SHORT PROBLEM 1:
List every title of an album or song that the weekend recommendations text names.

What to listen to, read, and watch this weekend

What to listen to, read, and watch this weekend

The album to listen to

Neko Case, Hell-On

“On her last album, 2013’s The Worse Things Get…, Case adopted a more experimental, sprawling musical style, and we see some of that in the saxophone and rhythmic scat-like vocals on ‘Halls Of Sarah,’ and in the extended instrumental outro of ‘Curse Of The I-5 Corridor.’ This time around, however, Case’s restless exploratory impulses are contained within relatively conventional song structures, with much more compelling results. The majority of Hell-On consists of genre-resistant songwriting best (if rather narrowly) described as chamber pop, with hints of Case’s various musical incarnations over the decades sprinkled throughout.”
Read the rest of our review here.

THE RECORDS:

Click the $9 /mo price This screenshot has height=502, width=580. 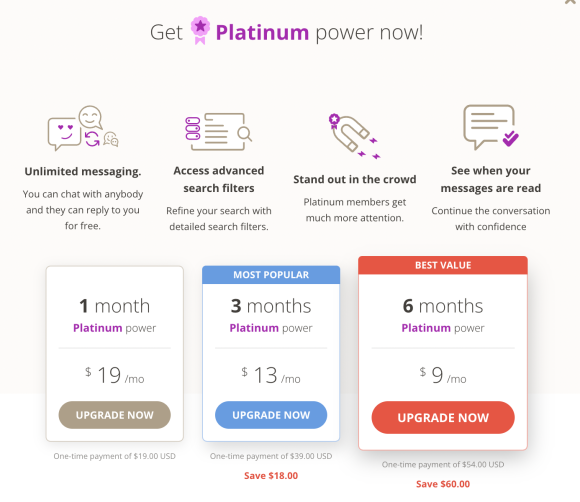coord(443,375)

==

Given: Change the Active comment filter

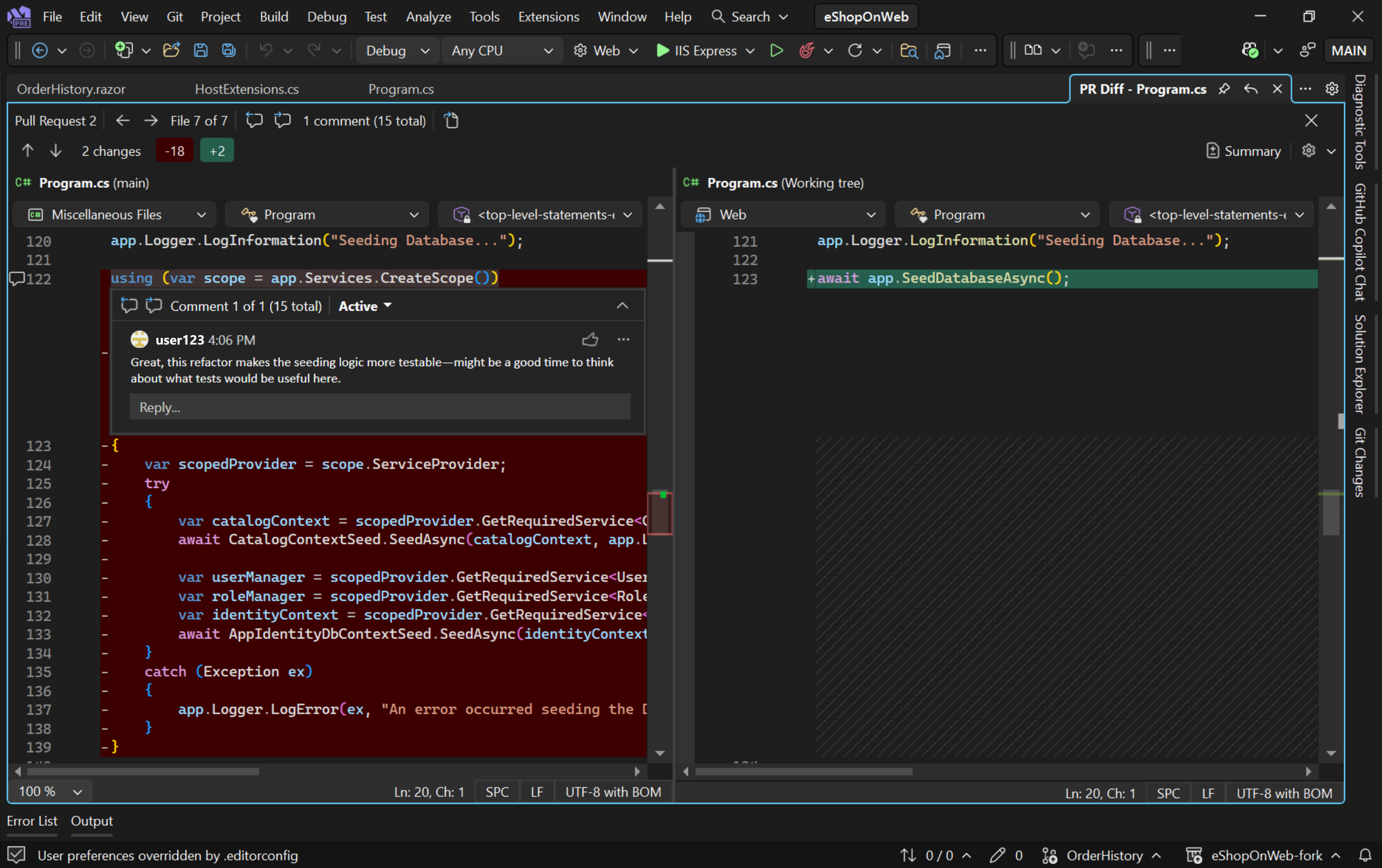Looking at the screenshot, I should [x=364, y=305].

* * *

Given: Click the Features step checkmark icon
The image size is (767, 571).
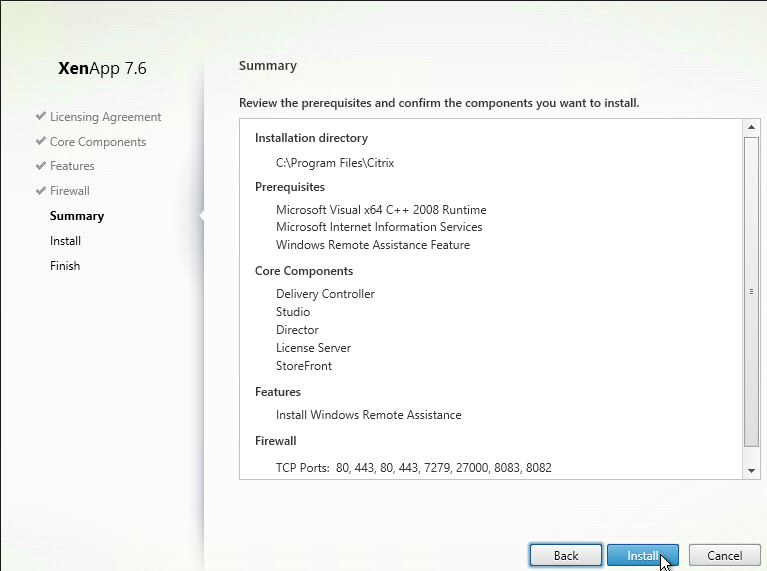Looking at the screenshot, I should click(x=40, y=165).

SHORT PROBLEM 2:
How many lines of the entries contain the word "Given"? Reply with the number only.

ANSWER 1:
The Worse Things Get…, Halls Of Sarah, Curse Of The I-5 Corridor, Hell-On

ANSWER 2:
2